The picture of Jesus hanging between two thieves is so shocking that on occasion we miss the meaning. Here is represented two possible responses to Jesus.
The one thief mocks Jesus. “Are you not the Christ? Save yourself and us!” This thief lacks faith, and can only sneer—if it is a desperate sneer—as he faces his own painful mortality in this extremity of human suffering. He “railed” at Jesus, shouting at him, badgering him, sneering, and with disdain.
The other thief, however, understands the situation with far more clarity. He rebukes the thief who is railing against Jesus. Does that thief not fear God? They are under just condemnation, but Jesus has done nothing wrong. This thief, then, accepts that he is in the wrong, accepts that he is justly (if cruelly) condemned. What is more, he turns to Jesus with a simple expression of faith, profound in its brevity: “Jesus, remember me when you come into your kingdom.”
And to this, the second thief, Jesus says, “Truly, I say to you, today you will be with me in paradise.”
What a glorious hope, what mercy and grace. This thief had done nothing to earn his way to heaven. In fact, he was being justly condemned as a thief. He had not stolen less than the other thief, and was not less guilty than the other thief. The only difference between the two was that this thief asked Jesus to save him. He did not rail against Jesus; he believed in Jesus. The thief who is saved is not less guilty than other the thief. They are both alike in that regard. He has not done any deeds to personally atone for his life of crime. He has not gone to church. He has not been baptized. He has not taken communion. There are no works, simply repentance and faith. And in that moment of faith, Jesus then tells him that he is saved—that he will be with him in paradise.
Take comfort, then, you who labor under a sense of guilt. All you need to do be saved is believe. Why? Because Jesus hanging on a cross for the sin of the world is sufficient sacrifice for your sin. Do you think that your sins are so special that the blood Jesus shed for them could not atone? No, his death is enough—and if you believe, you are saved.

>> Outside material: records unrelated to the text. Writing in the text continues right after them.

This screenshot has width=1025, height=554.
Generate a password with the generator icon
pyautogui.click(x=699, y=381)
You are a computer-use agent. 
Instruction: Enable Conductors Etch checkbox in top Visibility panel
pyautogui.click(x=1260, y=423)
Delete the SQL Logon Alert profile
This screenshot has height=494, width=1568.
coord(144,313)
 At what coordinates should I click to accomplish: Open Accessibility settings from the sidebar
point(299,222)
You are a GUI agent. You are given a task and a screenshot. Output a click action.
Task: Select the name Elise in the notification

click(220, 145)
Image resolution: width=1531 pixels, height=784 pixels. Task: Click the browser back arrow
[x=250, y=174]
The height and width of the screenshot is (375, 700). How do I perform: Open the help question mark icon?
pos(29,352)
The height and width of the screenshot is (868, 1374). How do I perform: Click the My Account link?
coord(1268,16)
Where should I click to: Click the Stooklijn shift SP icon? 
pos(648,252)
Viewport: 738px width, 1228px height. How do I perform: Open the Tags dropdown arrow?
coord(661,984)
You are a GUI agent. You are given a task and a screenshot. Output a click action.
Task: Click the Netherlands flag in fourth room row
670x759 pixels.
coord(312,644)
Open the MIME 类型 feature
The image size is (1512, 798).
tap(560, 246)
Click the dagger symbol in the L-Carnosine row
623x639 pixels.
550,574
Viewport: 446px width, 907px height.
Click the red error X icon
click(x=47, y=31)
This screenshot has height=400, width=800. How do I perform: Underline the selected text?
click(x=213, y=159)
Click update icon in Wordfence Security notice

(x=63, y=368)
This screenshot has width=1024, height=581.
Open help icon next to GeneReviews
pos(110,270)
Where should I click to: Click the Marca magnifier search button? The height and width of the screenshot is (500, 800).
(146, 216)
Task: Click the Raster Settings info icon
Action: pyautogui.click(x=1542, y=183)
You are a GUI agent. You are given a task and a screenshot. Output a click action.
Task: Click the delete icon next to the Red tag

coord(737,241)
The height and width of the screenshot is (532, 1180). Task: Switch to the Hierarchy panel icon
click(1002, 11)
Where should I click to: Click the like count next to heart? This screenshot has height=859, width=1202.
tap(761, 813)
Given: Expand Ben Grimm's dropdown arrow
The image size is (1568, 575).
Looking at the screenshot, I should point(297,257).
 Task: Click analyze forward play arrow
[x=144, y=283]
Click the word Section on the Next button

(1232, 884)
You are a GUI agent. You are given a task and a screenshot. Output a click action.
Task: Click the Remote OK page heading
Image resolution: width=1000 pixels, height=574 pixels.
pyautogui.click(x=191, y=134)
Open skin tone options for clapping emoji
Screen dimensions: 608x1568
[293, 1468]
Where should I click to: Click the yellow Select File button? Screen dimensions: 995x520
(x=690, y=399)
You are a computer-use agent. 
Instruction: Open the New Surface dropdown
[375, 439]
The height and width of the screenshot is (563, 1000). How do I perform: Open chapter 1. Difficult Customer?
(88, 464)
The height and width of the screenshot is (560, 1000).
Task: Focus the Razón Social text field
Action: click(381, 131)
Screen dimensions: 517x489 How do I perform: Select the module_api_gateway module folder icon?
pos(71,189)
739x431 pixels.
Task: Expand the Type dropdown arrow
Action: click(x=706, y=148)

Take warning those who sneer at this Jesus. The difference between those who are saved and those who are not saved is not that those who are not saved are less holy, less good, less pure. It is simply the humility to ask Jesus to save you. If you will do that this morning, then he will.
Let us, then, be sure that we offer this gospel of grace. Not to add to the gospel our own rituals or rules as necessary components of salvation. But to offer, on the word of Jesus, paradise to all who believe.